## Aim of the task
Show all lines containing "agent" from the data below.

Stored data

....

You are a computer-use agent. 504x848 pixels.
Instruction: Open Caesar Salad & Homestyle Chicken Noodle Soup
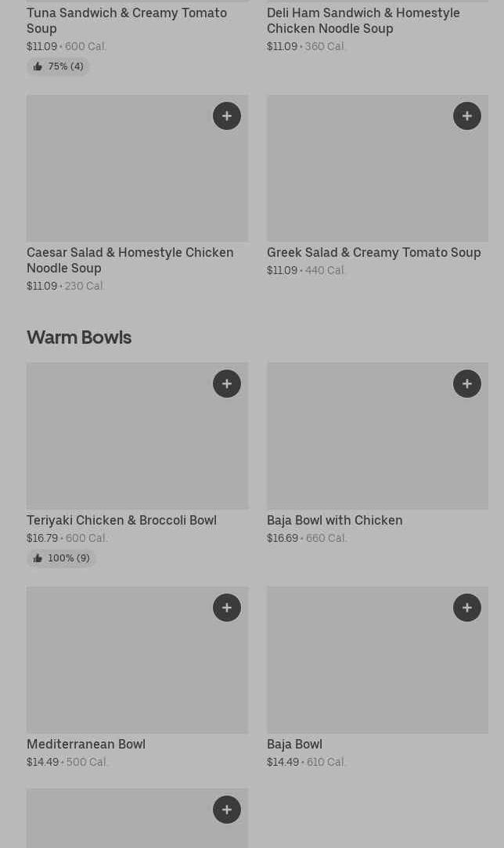click(x=130, y=260)
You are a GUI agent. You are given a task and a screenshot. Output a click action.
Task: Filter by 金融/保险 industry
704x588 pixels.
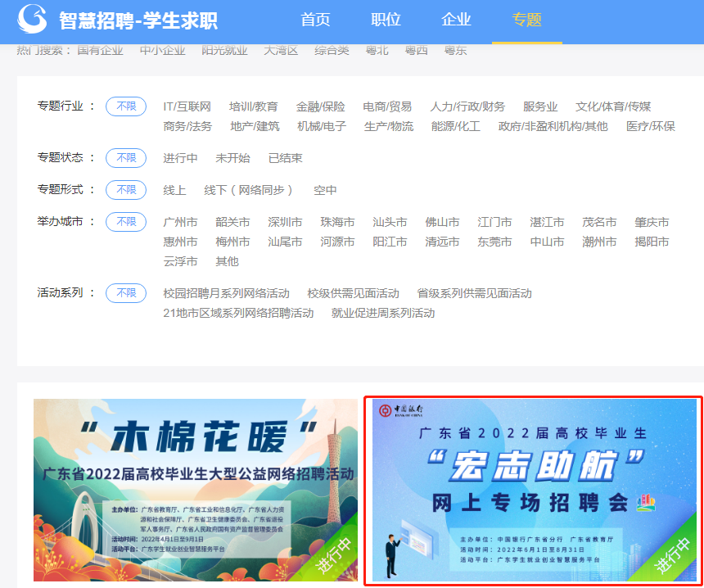pos(320,106)
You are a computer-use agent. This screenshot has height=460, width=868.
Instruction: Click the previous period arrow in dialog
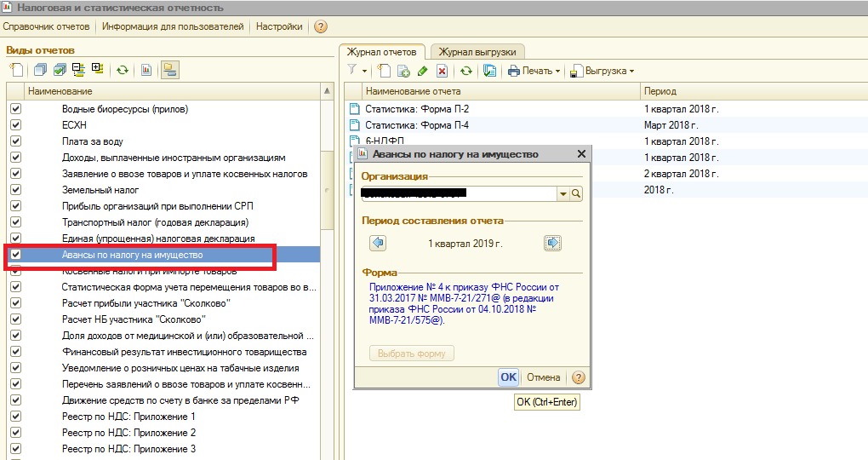click(379, 244)
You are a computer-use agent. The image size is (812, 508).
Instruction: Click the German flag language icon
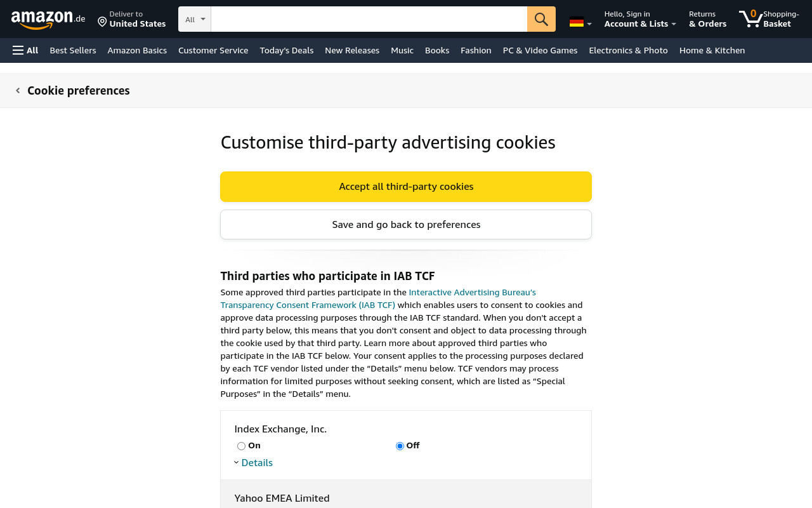tap(577, 22)
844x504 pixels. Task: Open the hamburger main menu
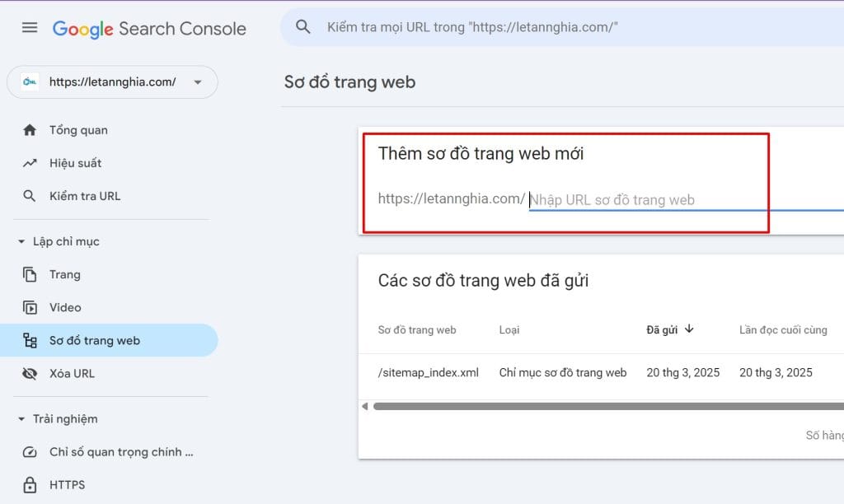[x=30, y=28]
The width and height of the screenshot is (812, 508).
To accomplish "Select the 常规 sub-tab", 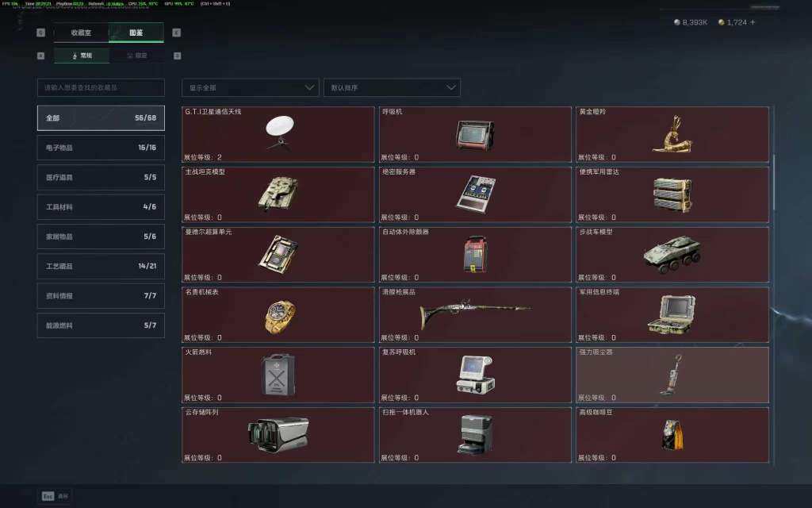I will click(x=82, y=56).
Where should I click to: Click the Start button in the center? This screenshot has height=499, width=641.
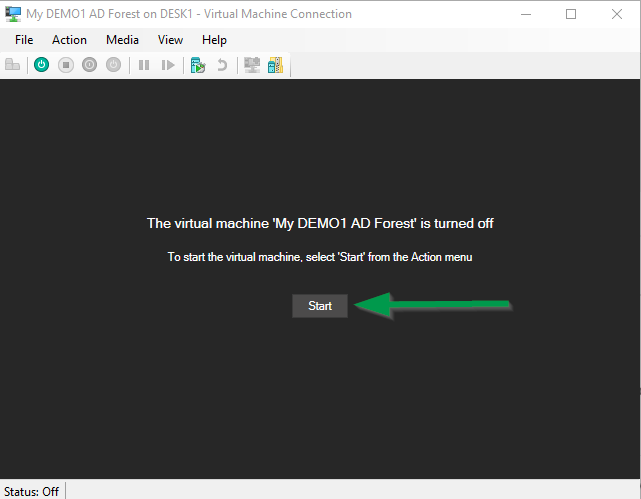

....

## Response to the exercise
You are a computer-use agent. 504x848 pixels.
You are a GUI agent. You are given a task and a screenshot. Output a click action.
You are a computer-use agent. This screenshot has height=460, width=868.
You are a computer-use agent. The image size is (812, 508).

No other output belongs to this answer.